Ahora, mi ánimo era el de un inexpresable caos. No sabiendo si estaba loco o cuerdo, dormido o despierto, me protegí solo gracias a un compasivo adormecimiento. Creo haber hecho cosas tan risibles como rezar a Artemisa, Latona, Deméter, Perséfone y Plutón. Todo aquello que podía recordar de mis días de estudios clásicos de adolescencia vino a mis labios mientras los espantos de aquella situación estimulaban mis supersticiones más enraizadas. Sentía que había sido testigo de la muerte de toda una aldea y sabía que estaba solo en el castillo con Denys Barry, cuya osadía había desatado la maldición. Al pensar en él me asaltaron nuevos temores y caí en el suelo, no inconsciente, pero sí corporalmente incapacitado. Entonces sentí el frío soplo desde la ventana este, por donde se había asomado la luna y comencé a escuchar unos gritos abajo en el castillo. Pronto aquellos gritos habían alcanzado una magnitud y talante que no quiero reproducir y que me hacen indisponerme al recordarlos. Todo cuanto puedo señalar es que venían de algo que yo conocí como mi amigo.

En cierto momento, durante ese estremecedor instante, el viento frío y los gritos debieron hacerme poner en pie, ya que mi siguiente recuerdo es el de una frenética carrera por la antesala, a través de corredores oscuros como la tinta y afuera cruzando el patio para hundirme en la espantosa noche. Al amanecer me encontraron deambulando trastornado cerca de Ballylough, pero lo que me trastornó por completo no fue ninguno de los espantos escuchados o vistos antes. Lo que yo susurraba cuando regresé lentamente de la oscuridad eran un par de hechos sucedidos durante mi huida, incidentes de poca importancia, pero que me angustian sin cesar cuando estoy solo en algunos lugares cenagosos o bajo la luz de la luna.

 

Mientras escapaba de ese maldito castillo por la orilla de la ciénaga, escuché un nuevo sonido, algo habitual, aunque no lo había escuchado antes en Kilderry. Las aguas estancadas, últimamente muy despobladas de vida animal, ahora burbujeaban repletas de grandes ranas viscosas que croaban penetrante e incesantemente en tonos que desafinaban de manera extraña con su tamaño. Brillaban verdes e hinchadas bajo los rayos de luna y parecían observar fijamente la fuente de luz. Yo seguí la vista de una rana muy gorda y fea y noté la segunda de las cosas que me hizo perder el juicio.
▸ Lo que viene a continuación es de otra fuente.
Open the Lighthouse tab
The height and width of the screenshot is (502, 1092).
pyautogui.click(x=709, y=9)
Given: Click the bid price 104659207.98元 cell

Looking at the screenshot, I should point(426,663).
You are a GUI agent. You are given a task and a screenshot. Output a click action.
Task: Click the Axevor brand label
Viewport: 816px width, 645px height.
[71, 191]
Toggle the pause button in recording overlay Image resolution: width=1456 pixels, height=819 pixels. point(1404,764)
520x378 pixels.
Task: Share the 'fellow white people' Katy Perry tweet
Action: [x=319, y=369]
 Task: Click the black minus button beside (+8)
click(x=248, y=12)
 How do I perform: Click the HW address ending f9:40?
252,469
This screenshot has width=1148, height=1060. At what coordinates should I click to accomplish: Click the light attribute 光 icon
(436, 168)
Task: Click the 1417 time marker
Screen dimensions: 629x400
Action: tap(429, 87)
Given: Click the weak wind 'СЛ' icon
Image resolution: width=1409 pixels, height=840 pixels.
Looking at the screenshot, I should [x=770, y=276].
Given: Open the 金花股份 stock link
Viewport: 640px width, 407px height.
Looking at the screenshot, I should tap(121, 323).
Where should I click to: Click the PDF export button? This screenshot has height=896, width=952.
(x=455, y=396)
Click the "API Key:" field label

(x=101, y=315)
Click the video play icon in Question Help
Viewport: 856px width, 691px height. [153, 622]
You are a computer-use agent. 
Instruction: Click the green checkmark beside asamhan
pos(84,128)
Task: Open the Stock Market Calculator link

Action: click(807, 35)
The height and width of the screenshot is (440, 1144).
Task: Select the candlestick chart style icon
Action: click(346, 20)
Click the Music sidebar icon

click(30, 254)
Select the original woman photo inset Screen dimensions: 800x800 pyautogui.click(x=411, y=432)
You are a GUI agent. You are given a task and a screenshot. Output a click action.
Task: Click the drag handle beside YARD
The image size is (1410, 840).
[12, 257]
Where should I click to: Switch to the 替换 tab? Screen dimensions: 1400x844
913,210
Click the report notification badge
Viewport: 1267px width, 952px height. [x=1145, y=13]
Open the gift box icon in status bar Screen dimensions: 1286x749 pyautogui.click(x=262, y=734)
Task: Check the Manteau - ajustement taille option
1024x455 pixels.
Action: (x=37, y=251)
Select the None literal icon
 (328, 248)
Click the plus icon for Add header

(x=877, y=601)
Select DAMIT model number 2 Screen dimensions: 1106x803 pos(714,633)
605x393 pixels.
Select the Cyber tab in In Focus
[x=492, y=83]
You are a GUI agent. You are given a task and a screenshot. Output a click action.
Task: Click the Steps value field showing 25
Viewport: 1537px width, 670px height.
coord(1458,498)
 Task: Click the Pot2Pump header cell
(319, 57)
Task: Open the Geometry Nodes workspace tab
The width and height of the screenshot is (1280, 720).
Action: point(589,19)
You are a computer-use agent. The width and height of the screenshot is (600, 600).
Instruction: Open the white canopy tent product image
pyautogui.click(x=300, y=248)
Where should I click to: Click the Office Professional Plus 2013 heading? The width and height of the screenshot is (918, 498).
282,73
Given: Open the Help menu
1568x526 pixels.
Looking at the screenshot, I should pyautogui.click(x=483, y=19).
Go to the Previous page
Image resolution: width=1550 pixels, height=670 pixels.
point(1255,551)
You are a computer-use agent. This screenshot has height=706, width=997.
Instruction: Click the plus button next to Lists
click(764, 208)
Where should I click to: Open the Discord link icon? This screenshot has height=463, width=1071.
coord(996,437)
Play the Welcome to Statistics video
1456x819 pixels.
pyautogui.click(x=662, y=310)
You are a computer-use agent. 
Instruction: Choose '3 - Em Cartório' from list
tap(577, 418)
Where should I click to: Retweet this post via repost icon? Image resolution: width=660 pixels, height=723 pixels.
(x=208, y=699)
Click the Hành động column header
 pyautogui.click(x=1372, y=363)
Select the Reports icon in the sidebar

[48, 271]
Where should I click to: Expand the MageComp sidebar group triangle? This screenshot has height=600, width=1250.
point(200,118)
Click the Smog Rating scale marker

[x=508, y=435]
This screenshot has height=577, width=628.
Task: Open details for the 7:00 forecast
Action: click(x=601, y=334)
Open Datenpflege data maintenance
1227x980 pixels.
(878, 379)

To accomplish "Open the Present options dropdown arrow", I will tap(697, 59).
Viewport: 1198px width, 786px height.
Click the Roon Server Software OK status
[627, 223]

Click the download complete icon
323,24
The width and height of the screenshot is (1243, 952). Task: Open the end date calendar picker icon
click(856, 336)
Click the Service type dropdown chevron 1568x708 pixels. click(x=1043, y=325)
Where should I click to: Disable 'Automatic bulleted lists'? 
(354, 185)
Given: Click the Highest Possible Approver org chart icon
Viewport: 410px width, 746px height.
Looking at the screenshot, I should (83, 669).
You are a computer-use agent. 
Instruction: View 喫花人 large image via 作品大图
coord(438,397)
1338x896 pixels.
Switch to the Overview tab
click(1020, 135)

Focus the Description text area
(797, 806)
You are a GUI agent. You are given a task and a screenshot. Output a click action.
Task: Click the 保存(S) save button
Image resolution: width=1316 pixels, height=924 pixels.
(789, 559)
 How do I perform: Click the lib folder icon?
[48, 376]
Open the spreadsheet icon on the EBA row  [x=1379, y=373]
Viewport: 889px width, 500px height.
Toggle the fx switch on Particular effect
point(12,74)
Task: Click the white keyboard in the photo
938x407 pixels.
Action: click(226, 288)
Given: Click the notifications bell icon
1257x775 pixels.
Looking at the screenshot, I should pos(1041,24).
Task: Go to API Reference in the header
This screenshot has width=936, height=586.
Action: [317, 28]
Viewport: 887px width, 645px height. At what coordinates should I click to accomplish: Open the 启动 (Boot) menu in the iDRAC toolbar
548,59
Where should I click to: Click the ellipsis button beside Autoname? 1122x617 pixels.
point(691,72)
Echado entre las raras ruinas antiguas y la luna menguante, mis ojos creyeron descubrir un rayo de frágil y vibrante resplandor que no se reflejaba en las aguas de la ciénaga. Y subiendo por ese descolorido camino mi febril cerebro imaginó una ligera sombra que luchaba lentamente, una sombra turbiamente perfilada que se arqueaba como tirada por monstruos invisibles. Demente como estaba, encontré en esa aterradora sombra un espantoso parecido, una caricatura repugnante y asquerosa, una sacrílega imagen de aquel que fuera Denys Barry.

The Moon-Bog: escrito en 1921 y publicado en 1926.